Al Jourgensen doesn't wear his heart on his sleeve; he rips it out of his chest and smothers the bloody, still-beating remains in the face of anyone and everyone he can get his hands on. Since forming the industrial power-house that is Ministry, Jourgensen has been the driving force behind album after album worth of seething, stomping anger. In a time when it feels as if more and more artists are jumping on the increasingly stale anti-Bush bandwagon, it would be easy to dismiss Rio Grande Blood as yet another attempt to stir up controversy and publicity. Ministry, however, are no newcomers to "sticking it to the man." Religion and politics has always been a target of the bands audio assault, now spanning a career of twenty-five years.
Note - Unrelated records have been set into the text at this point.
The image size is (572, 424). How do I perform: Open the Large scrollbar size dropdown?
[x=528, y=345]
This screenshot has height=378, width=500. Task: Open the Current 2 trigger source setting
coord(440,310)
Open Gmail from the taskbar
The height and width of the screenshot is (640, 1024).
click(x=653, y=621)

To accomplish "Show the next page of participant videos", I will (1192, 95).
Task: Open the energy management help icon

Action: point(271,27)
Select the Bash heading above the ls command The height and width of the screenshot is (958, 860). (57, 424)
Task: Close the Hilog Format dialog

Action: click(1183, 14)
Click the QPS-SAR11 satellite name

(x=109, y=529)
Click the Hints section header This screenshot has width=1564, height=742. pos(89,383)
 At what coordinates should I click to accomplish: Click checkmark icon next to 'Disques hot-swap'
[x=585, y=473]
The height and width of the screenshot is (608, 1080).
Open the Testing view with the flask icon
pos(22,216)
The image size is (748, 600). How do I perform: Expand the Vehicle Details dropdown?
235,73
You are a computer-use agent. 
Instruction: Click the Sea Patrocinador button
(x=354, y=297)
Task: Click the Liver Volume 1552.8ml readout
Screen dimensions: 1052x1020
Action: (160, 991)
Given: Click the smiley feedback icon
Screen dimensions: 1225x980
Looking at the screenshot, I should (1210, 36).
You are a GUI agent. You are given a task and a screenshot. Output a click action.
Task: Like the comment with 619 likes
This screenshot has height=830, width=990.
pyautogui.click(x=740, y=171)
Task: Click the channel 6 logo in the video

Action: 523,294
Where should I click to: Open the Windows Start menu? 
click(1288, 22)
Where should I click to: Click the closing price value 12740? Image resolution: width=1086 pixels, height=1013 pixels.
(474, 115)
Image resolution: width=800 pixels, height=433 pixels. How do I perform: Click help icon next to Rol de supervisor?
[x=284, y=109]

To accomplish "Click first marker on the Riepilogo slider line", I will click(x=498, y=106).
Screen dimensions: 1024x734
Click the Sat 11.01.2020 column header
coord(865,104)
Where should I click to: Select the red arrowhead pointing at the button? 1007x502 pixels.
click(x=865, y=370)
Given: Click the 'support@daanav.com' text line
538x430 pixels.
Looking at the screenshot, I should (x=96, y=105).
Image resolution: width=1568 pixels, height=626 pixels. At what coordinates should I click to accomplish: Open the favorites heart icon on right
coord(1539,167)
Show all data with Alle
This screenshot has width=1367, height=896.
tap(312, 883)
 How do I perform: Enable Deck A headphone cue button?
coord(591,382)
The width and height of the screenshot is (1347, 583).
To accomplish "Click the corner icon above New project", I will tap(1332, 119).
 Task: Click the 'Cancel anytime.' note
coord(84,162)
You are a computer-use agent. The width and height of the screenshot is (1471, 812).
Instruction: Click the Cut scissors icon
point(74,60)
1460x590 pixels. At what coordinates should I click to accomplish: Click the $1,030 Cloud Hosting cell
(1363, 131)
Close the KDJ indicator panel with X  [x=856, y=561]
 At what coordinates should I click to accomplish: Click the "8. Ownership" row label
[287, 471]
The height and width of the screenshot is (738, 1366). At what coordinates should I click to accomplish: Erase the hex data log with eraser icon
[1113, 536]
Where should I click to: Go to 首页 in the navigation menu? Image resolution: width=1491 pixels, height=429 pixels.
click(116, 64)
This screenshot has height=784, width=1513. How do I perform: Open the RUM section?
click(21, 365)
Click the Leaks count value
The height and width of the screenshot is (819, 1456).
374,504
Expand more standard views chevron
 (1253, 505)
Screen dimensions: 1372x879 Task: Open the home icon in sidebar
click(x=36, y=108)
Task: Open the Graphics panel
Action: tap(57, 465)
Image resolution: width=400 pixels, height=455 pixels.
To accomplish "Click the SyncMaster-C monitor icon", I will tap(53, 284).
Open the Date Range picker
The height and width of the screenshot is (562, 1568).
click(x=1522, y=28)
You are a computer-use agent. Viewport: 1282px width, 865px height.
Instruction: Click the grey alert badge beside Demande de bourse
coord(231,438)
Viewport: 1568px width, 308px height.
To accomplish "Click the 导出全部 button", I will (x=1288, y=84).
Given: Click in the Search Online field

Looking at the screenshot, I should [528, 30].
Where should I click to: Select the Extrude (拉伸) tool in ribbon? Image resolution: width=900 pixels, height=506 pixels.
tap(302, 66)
The band's 2006 release is no different.
Picking up where 2004's House of the Molé left off, Rio Grande Blood is an all-out eleven-pronged attack on George W. Bush, here dubbed Señor Pilgro (or Mr. Danger), his administration and the Marine Corps. Ministry sinks their teeth in like a pitbull foaming at the mouth, tearing apart their target with simple yet undeniably brutal ferocity. With a machine-gun drumbeat and jack-hammer riffs, the album is relentless from start to finish. Beneath the wall of noise, Jourgensen's barbarous snarl is like call to arms, the rasping marching orders of some crazed post-apocalyptic general. "Gangreen" finds sadistic drill-instructor Sgt. Major telling us that he is "the ministry of death", while Jourgensen sounds-off that he's "ready to kill and [he's] ready to die".
While Rio Grande Blood is by no means the bands finest offering, with a few moments of somewhat ham-fisted delivery - most noticeably on "Ass Clown", in spite of help from former The Dead Kennedys frontman Jello Biafra - it is, none the less, a finely forged piece of metal. Highlights include "Yellow Cake" (which would sit comfortably on the classic The Mind is a Terrible Thing to Taste) and "Khyber Pass" (featuring the wailing Liz Constantine on vocals). The chorus of Grammy-nominated "The Great Satan" provides perhaps the most succinct and well-suited description of the album as a whole: "Burning down old glory while we jump around and shout". If you're in the market for a soundtrack to the end of civilization as we know it, look no further. Interviews suggest that this may be Ministry's penultimate album, and if this is the case then they're certainly ensuring that they go out with an almighty bang.